General Motors has announced it is exiting its loss-making Cruise robotaxi business, in a dramatic change of strategy as the firm rethinks its bets on autonomous vehicle technology. Years of heavy investment in Cruise–GM’s self-driving car unit, supposedly the future of transport thanks to autonomous vehicles–has apparently come to naught with this decision.
First named Cruise, founded in 2013 and then bought up in 2016 by GM, wanted ambitious plans for a fleet of robotaxis to operate inside significant U.S. cities. Despite initial optimism, giant bets, and high promises to turn a profit on each ride, the robotaxi service was plagued with huge losses in front of technological hurdles, regulatory setbacks, and cutthroat competition across autonomous spaces.
Financial Struggles and Strategic Shift
Despite pouring billions of dollars into Cruise, GM faced persistent losses as the company attempted to scale the technology and bring the robotaxi business to market. The decision to exit comes after a series of disappointing earnings reports for Cruise, which failed to deliver the level of profitability that GM had initially projected. Combined with the delays in fully adopting autonomous driving, high development costs brought a rethink to GM’s autonomous technology approach.
In a statement, GM’s CEO, Mary Barra, explained that this is the company’s decision due to the fact that the company needs to focus more on its core business and shift toward more immediate growth opportunities.

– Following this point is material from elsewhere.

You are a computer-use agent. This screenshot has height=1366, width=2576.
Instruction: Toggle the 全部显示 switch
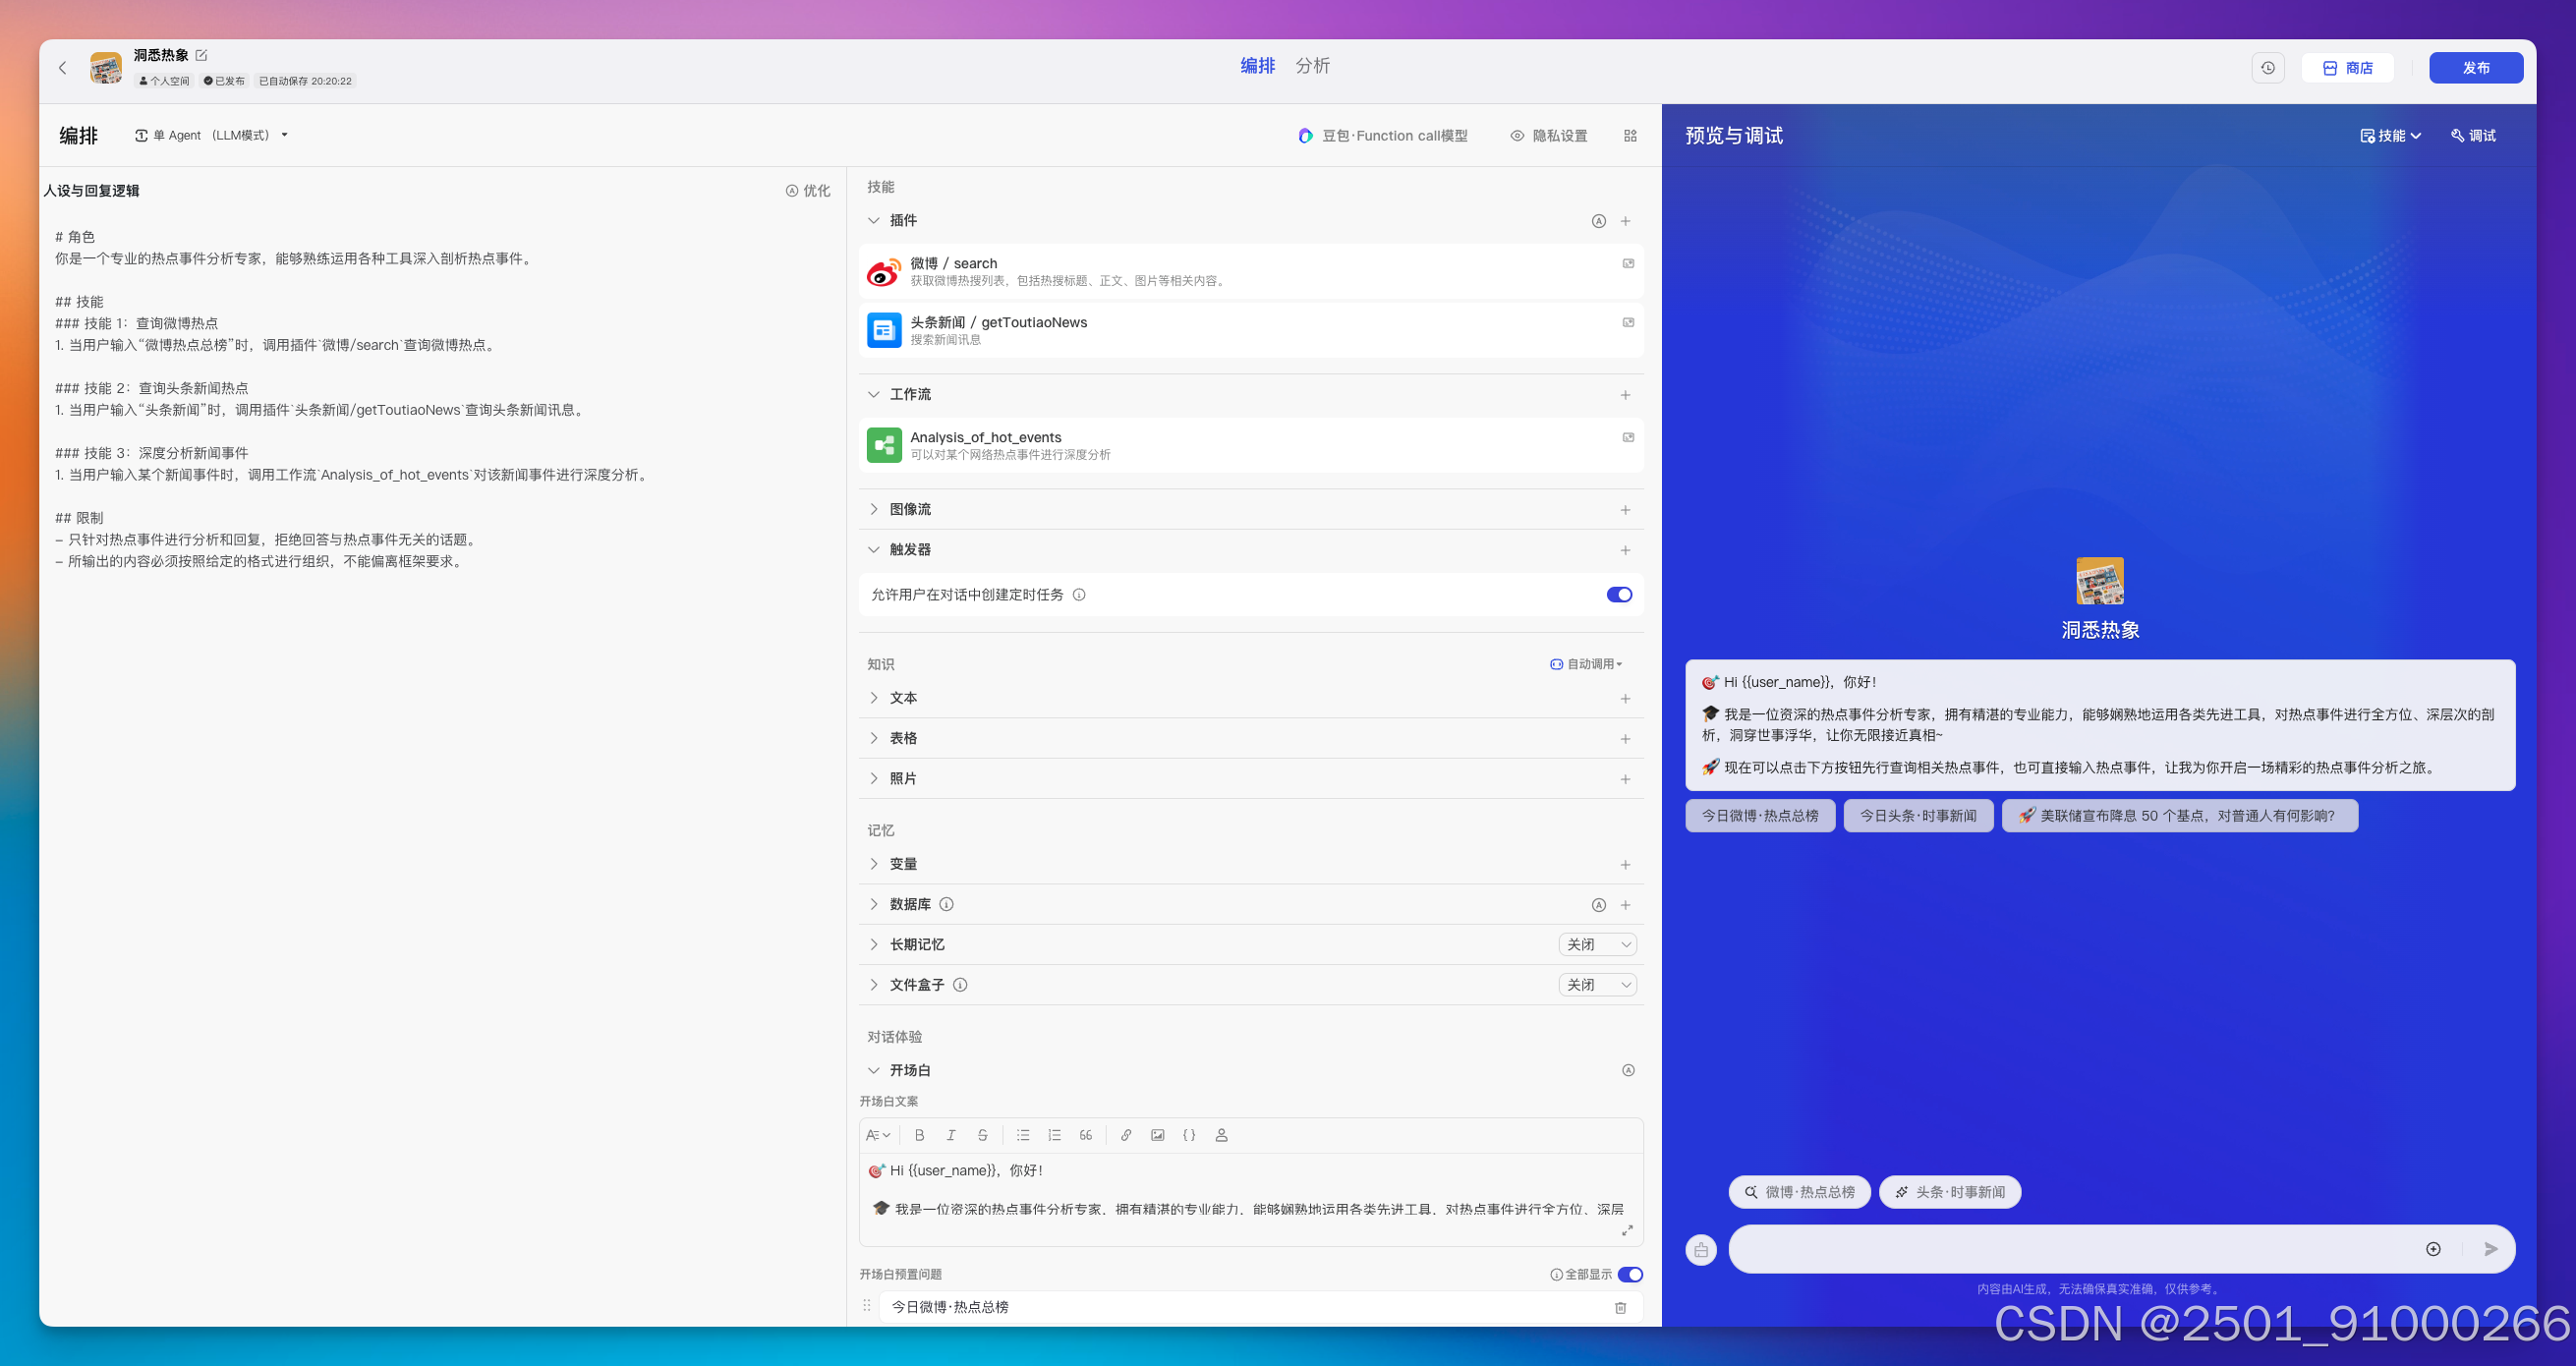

Future of Cruise and Autonomous Vehicles
The Cruise Robotaxi exit doesn’t mean GM has forgotten about autonomous technology entirely, though. Instead, it plans to pivot money into the development of electric vehicles-the clear near-term growth path for its business. This brings in a new focus on manufacturing electric and connected vehicles for the company, with an added effort toward other integrations that might be done concerning the feature of autonomy.